What to say about Speak Life Storytellers? They were champs. This was an ensemble piece that consisted of the highly skilled musician Langston Kelly: Human DJ, Adam J Keene, the main storyteller and a female deputy storyteller whose name I do not have. I attempted to find her name on the Speak Life website and was not able to track it down. You may be reading this and thinking—hmm…I wonder if Nichole is a radical feminist, and I wonder if Nichole is completely horrified that she is unable to name this actress. Yes, dear reader, I am horrified that I cannot tell you the name of this actress. Many apologies.
Even as I was watching this show, I was worrying about how I was going to describe it on paper: journey of self-love and self-actualization with some musical interludes and a dragon and jewel heist thrown in. There is a descriptive word I first fell in love with during my first year of grad school—discursive. That is a kind of lyrical, meandering narrative. Here is the story as best as I can describe it—travelers steal some precious jewels from a woman named Consuela. This is a story of Consuela and her jewels but also it is the thieves story and an exploration of what makes people do wrong, and how they need to heal in order to stop doing wrong. I know I mentioned a dragon earlier. There was some dragon slaying as a metaphor for removing false masks—this according to the narrative is where the healing happened.

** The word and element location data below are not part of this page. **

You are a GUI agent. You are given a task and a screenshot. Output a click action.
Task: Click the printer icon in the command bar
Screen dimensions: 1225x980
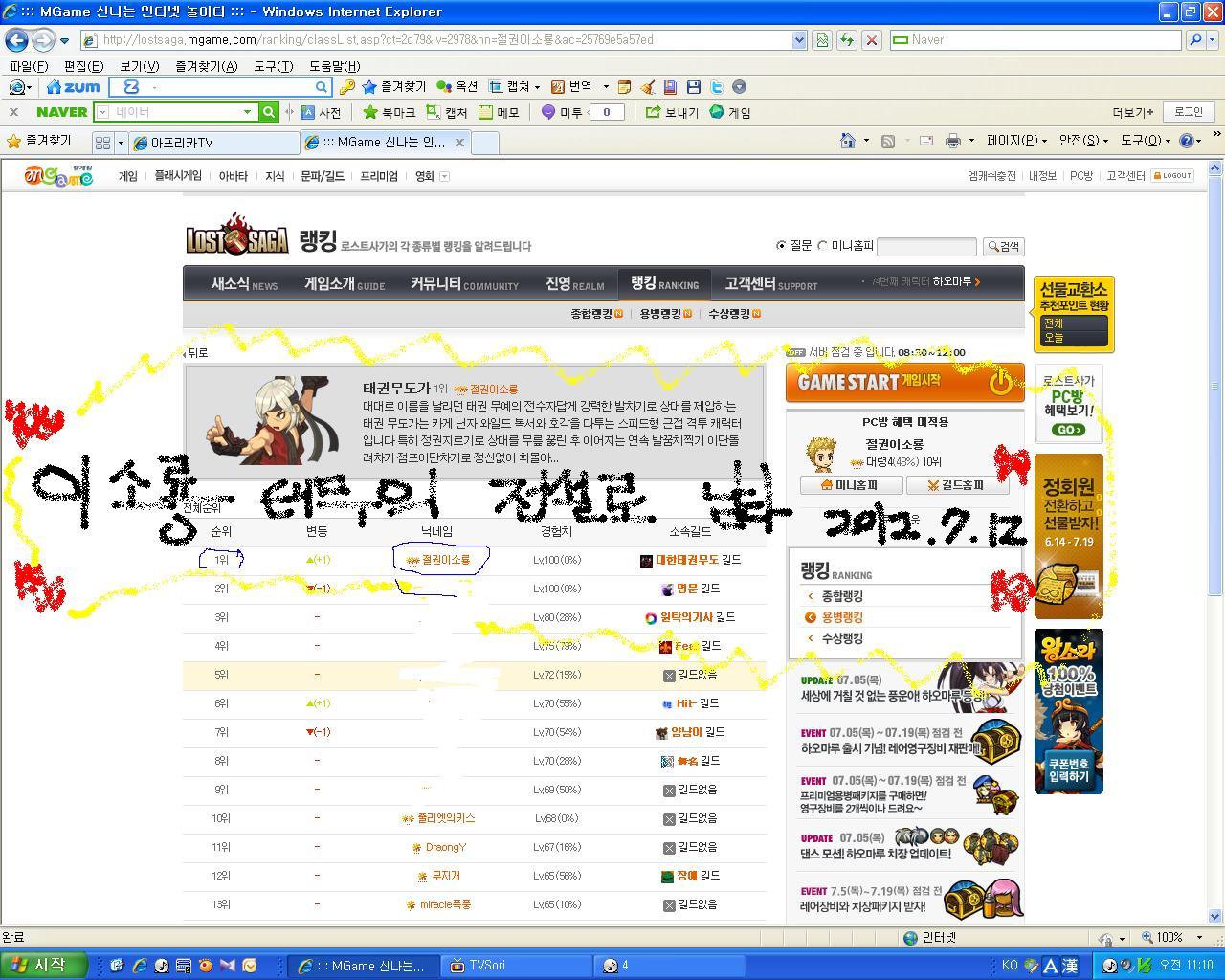952,141
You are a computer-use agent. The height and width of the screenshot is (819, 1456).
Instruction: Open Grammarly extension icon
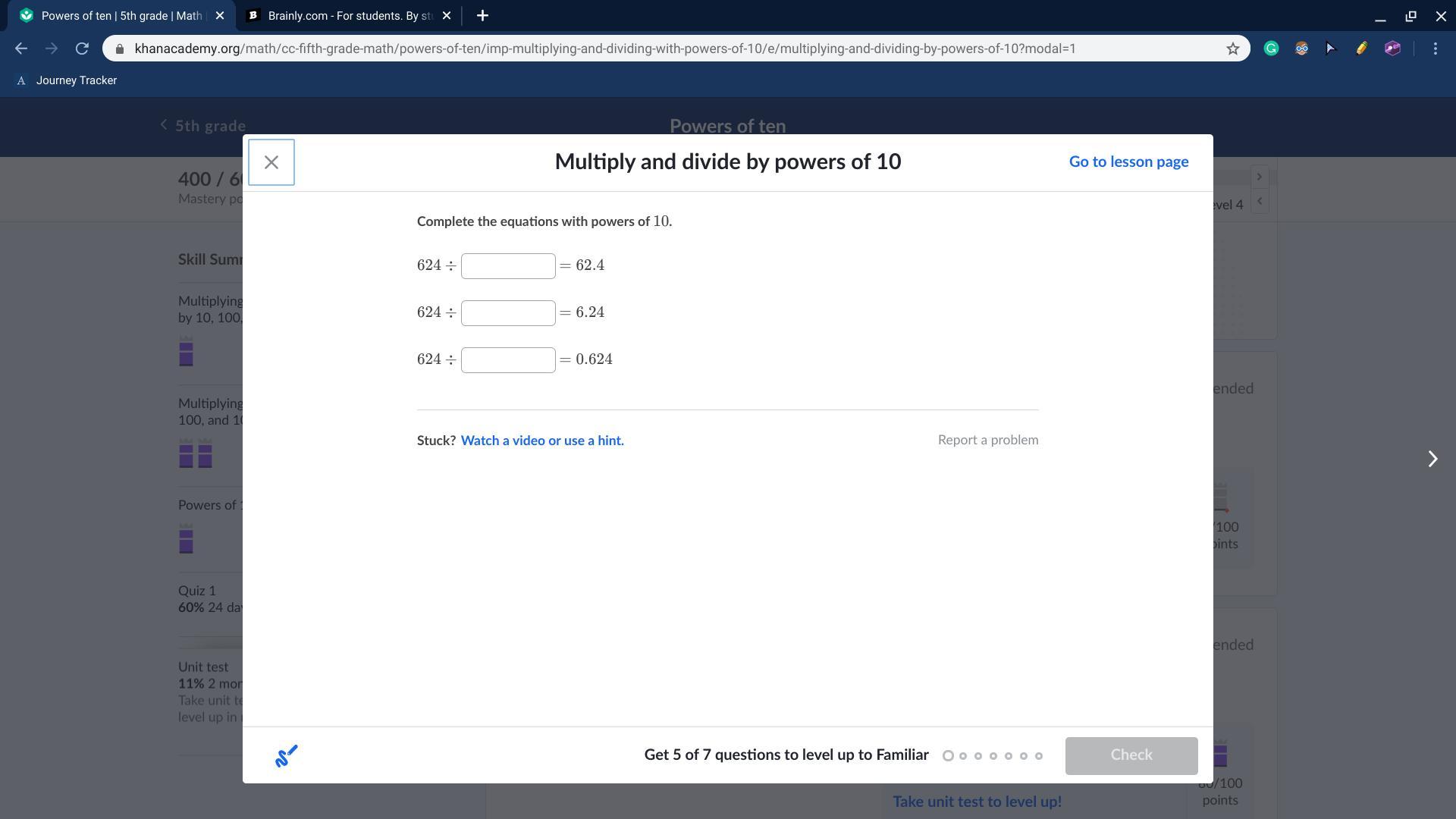[1271, 49]
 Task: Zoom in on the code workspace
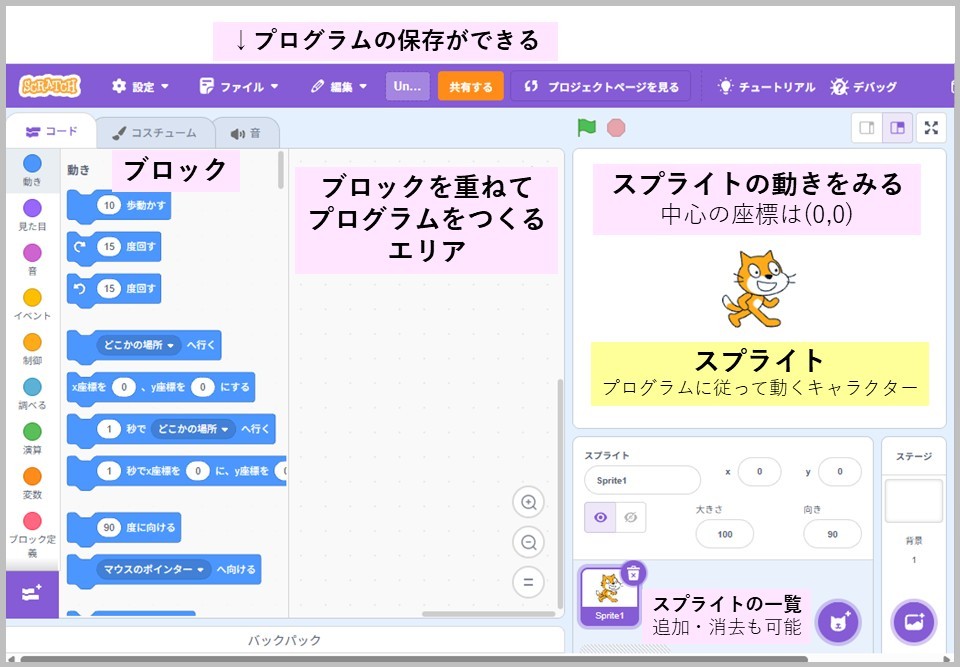click(528, 502)
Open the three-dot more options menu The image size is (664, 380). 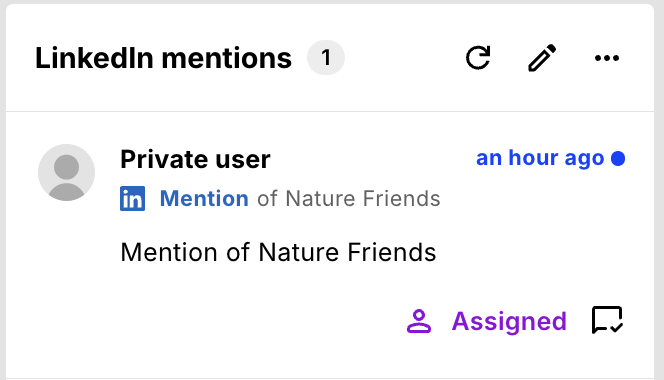(x=607, y=58)
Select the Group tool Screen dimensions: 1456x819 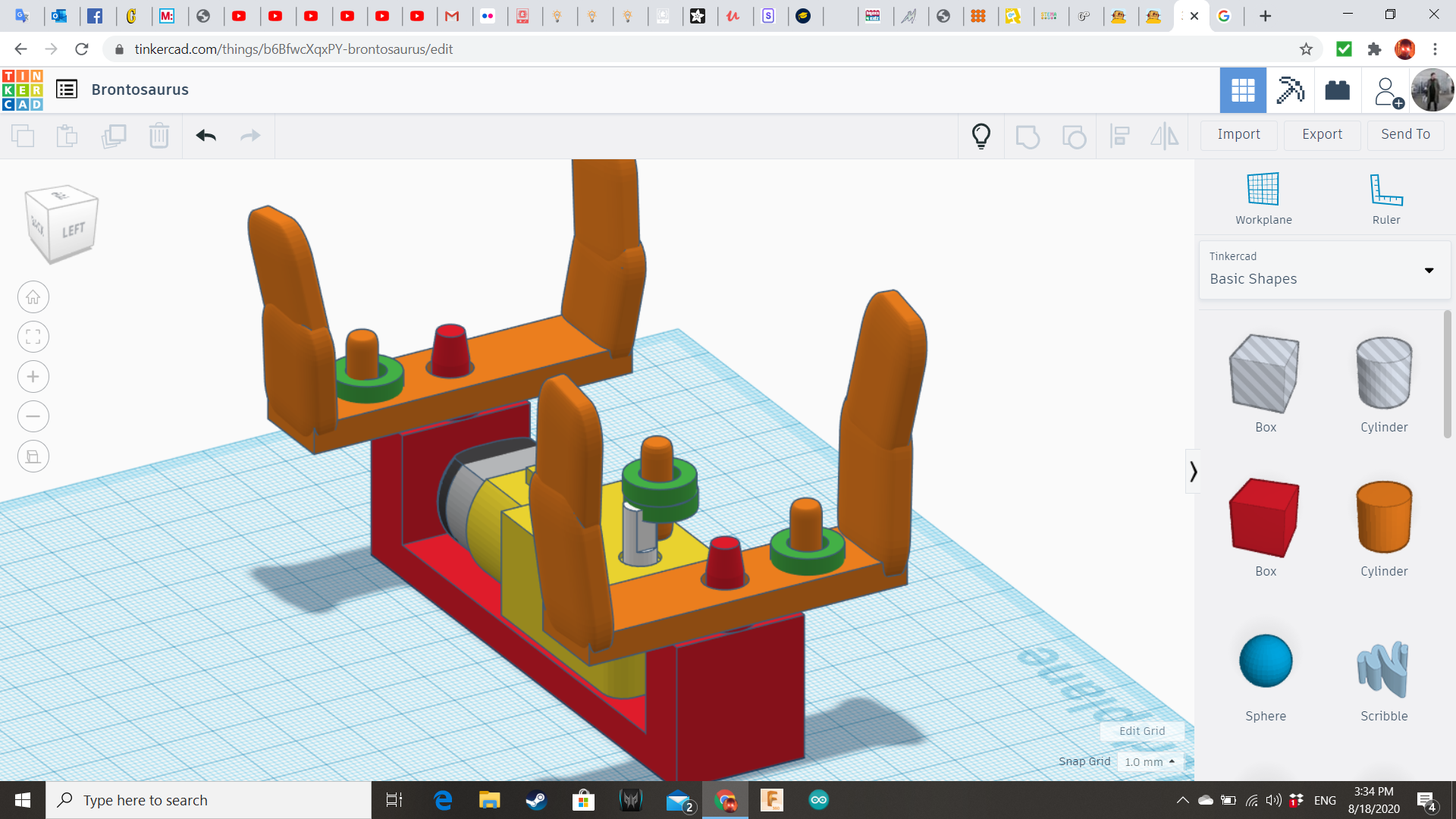point(1028,136)
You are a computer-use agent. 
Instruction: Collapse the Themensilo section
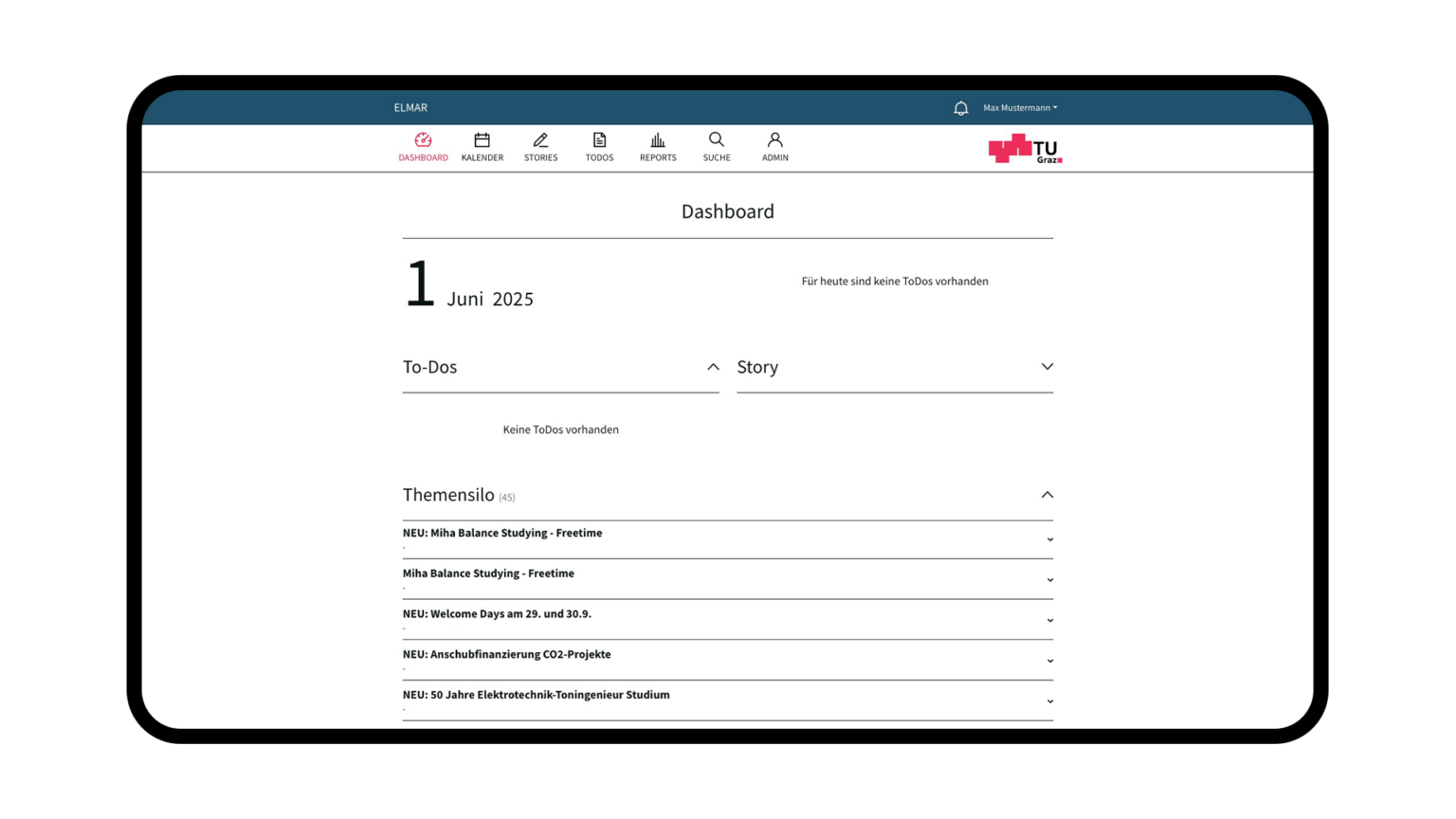point(1046,495)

Imagine this staging if you will—a shabby Victorian parlor, a musician behind a keyboard, and two storytellers. Keene was the main storyteller and his female counterpart interjected asides to the story and punctuated the narrative by singing a few lines as emphasis to whatever Keene was saying. The strength of this piece is that I had absolutely no idea what was going to happen next. There was not a predictable moment in the whole show. Also, because the show was part improv, it was great to see the performers surprise themselves at time with where the story went.
Kelly’s musicianship in the show deserves its own paragraph. He not only played the keyboard and beat boxed, during an interlude in the story he played an original saxophone piece. His persona in the show was kind of right-hand man a la Letterman and Max Fischer. He and Keene have a real sense of timing between each other, whereas there was an awkward moment with the actress began to sing and interject just as Keene was beginning to say something, which felt off, like they didn’t know who should go first.
Speak Life Storytellers are the kind of original, creative performers that Pittsburgh needs. Check them out at their upcoming performance at SLS Adventures at Toby Hill on April 29th.